Work to be completed:
Print each record below word for word.

══ Recorded information ══

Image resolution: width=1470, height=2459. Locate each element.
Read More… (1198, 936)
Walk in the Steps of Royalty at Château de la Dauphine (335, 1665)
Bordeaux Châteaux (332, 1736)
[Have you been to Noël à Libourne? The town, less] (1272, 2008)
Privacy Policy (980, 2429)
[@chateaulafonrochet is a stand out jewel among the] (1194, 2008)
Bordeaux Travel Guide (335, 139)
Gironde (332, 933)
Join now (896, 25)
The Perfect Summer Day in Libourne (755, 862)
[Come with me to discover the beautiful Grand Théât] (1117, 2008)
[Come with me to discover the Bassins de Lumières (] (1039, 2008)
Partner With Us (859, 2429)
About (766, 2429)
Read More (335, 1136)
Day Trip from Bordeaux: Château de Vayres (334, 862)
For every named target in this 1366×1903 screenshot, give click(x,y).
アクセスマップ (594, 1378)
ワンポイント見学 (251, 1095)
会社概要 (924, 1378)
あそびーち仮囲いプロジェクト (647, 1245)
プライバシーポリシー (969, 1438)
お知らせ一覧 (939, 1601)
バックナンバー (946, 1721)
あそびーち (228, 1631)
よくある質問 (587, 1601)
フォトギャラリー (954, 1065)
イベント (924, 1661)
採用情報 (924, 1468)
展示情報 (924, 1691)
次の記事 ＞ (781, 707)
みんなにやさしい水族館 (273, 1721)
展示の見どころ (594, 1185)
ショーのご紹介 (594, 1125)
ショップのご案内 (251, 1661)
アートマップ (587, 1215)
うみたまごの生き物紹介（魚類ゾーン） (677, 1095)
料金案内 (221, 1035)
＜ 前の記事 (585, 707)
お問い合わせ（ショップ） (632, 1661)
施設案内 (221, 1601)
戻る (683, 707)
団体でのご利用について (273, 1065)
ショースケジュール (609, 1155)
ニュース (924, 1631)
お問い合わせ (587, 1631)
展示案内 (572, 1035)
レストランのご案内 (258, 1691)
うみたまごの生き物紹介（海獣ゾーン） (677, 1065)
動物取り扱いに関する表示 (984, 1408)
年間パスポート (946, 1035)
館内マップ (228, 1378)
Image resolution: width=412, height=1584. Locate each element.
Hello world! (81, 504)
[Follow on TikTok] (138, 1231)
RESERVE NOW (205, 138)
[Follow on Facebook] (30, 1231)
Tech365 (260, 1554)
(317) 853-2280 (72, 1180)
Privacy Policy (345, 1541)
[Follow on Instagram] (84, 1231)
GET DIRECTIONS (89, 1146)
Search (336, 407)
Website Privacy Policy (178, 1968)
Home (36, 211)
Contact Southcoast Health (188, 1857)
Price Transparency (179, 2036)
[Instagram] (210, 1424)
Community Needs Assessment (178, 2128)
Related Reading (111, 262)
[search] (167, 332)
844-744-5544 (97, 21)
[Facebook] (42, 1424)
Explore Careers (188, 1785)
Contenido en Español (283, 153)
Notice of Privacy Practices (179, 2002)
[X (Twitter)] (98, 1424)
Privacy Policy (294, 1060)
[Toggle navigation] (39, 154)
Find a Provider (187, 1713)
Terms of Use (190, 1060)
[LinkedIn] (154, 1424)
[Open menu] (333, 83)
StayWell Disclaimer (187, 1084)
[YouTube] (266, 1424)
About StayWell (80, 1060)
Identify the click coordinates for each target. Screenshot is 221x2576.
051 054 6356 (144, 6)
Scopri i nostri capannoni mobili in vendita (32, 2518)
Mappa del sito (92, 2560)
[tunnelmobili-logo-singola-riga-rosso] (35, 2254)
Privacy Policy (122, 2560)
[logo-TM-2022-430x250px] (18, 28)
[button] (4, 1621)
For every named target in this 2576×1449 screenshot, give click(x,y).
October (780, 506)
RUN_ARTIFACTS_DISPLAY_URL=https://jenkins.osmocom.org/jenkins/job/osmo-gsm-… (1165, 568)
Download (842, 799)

═══

Solution for this exercise:
Image resolution: width=1470, height=2459. Locate each element.
Read More… (1198, 936)
Walk in the Steps of Royalty at Château de la Dauphine (335, 1665)
Bordeaux Châteaux (332, 1736)
[Have you been to Noël à Libourne? The town, less] (1272, 2008)
Privacy Policy (980, 2429)
[@chateaulafonrochet is a stand out jewel among the] (1194, 2008)
Bordeaux Travel Guide (335, 139)
Gironde (332, 933)
Join now (896, 25)
The Perfect Summer Day in Libourne (755, 862)
[Come with me to discover the beautiful Grand Théât] (1117, 2008)
[Come with me to discover the Bassins de Lumières (] (1039, 2008)
Partner With Us (859, 2429)
About (766, 2429)
Read More (335, 1136)
Day Trip from Bordeaux: Château de Vayres (334, 862)
For every named target in this 1366×1903 screenshot, give click(x,y).
アクセスマップ (594, 1378)
ワンポイント見学 (251, 1095)
会社概要 (924, 1378)
あそびーち仮囲いプロジェクト (647, 1245)
プライバシーポリシー (969, 1438)
お知らせ一覧 (939, 1601)
バックナンバー (946, 1721)
あそびーち (228, 1631)
よくある質問 (587, 1601)
フォトギャラリー (954, 1065)
イベント (924, 1661)
採用情報 (924, 1468)
展示情報 (924, 1691)
次の記事 ＞ (781, 707)
みんなにやさしい水族館 (273, 1721)
展示の見どころ (594, 1185)
ショーのご紹介 (594, 1125)
ショップのご案内 (251, 1661)
アートマップ (587, 1215)
うみたまごの生き物紹介（魚類ゾーン） (677, 1095)
料金案内 (221, 1035)
＜ 前の記事 (585, 707)
お問い合わせ（ショップ） (632, 1661)
施設案内 (221, 1601)
戻る (683, 707)
団体でのご利用について (273, 1065)
ショースケジュール (609, 1155)
ニュース (924, 1631)
お問い合わせ (587, 1631)
展示案内 (572, 1035)
レストランのご案内 (258, 1691)
うみたまごの生き物紹介（海獣ゾーン） (677, 1065)
動物取り扱いに関する表示 (984, 1408)
年間パスポート (946, 1035)
館内マップ (228, 1378)
Image resolution: width=412, height=1584. Locate each element.
Hello world! (81, 504)
[Follow on TikTok] (138, 1231)
RESERVE NOW (205, 138)
[Follow on Facebook] (30, 1231)
Tech365 (260, 1554)
(317) 853-2280 (72, 1180)
Privacy Policy (345, 1541)
[Follow on Instagram] (84, 1231)
GET DIRECTIONS (89, 1146)
Search (336, 407)
Website Privacy Policy (178, 1968)
Home (36, 211)
Contact Southcoast Health (188, 1857)
Price Transparency (179, 2036)
[Instagram] (210, 1424)
Community Needs Assessment (178, 2128)
Related Reading (111, 262)
[search] (167, 332)
844-744-5544 (97, 21)
[Facebook] (42, 1424)
Explore Careers (188, 1785)
Contenido en Español (283, 153)
Notice of Privacy Practices (179, 2002)
[X (Twitter)] (98, 1424)
Privacy Policy (294, 1060)
[Toggle navigation] (39, 154)
Find a Provider (187, 1713)
Terms of Use (190, 1060)
[LinkedIn] (154, 1424)
[Open menu] (333, 83)
StayWell Disclaimer (187, 1084)
[YouTube] (266, 1424)
About StayWell (80, 1060)
Identify the click coordinates for each target. Screenshot is 221x2576.
051 054 6356 (144, 6)
Scopri i nostri capannoni mobili in vendita (32, 2518)
Mappa del sito (92, 2560)
[tunnelmobili-logo-singola-riga-rosso] (35, 2254)
Privacy Policy (122, 2560)
[logo-TM-2022-430x250px] (18, 28)
[button] (4, 1621)
For every named target in this 2576×1449 screenshot, give click(x,y).
October (780, 506)
RUN_ARTIFACTS_DISPLAY_URL=https://jenkins.osmocom.org/jenkins/job/osmo-gsm-… (1165, 568)
Download (842, 799)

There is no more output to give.